[DO NOT PUBLISH]
IN THE UNITED STATES COURT OF APPEALS
FOR THE ELEVENTH CIRCUIT FILED
________________________ U.S. COURT OF APPEALS
ELEVENTH CIRCUIT
AUGUST 14, 2007
No. 06-16113 THOMAS K. KAHN
Non-Argument Calendar CLERK
________________________
D. C. Docket No. 05-00045-CR-5-RS
UNITED STATES OF AMERICA,
Plaintiff-Appellee,
versus
RODDERICK TRINARD DAVIS,
a.k.a. Rod,
Defendant-Appellant.
________________________
Appeal from the United States District Court
for the Northern District of Florida
_________________________
(August 14, 2007)
Before TJOFLAT, CARNES and HULL, Circuit Judges.
PER CURIAM:
Rodderick Davis appeals his conviction and 266-month sentence for
conspiracy to distribute 50 grams or more of cocaine base and 5 kilograms or more
of cocaine, in violation of 21 U.S.C. §§ 841(b)(1)(A)(ii)–(iii), and 846. We affirm.

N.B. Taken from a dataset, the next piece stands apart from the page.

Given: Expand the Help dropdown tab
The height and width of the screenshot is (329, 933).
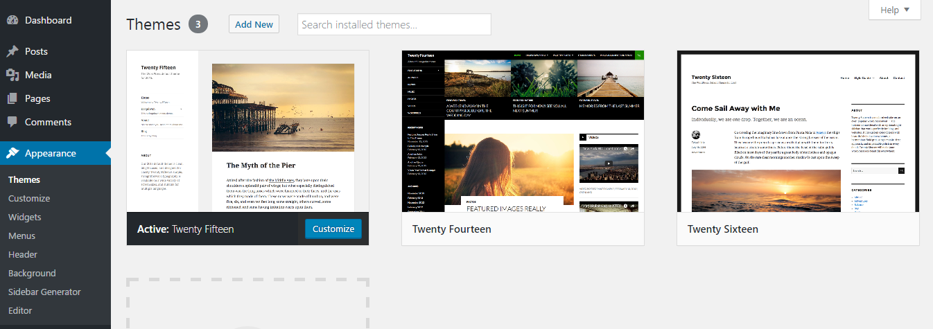Looking at the screenshot, I should [x=894, y=10].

Davis first contends that the district court’s failure to enter judgment for him
based on a material variance between the single conspiracy charged in the
indictment and the proof at trial of multiple conspiracies was plain error. “An
appellate court may not correct an error the defendant failed to raise in the district
court unless there is: (1) error, (2) that is plain, and (3) that affects substantial
rights. If all three conditions are met, an appellate court may then exercise its
discretion to notice a forfeited error, but only if (4) the error seriously affects the
fairness, integrity, or public reputation of judicial proceedings.” United States v.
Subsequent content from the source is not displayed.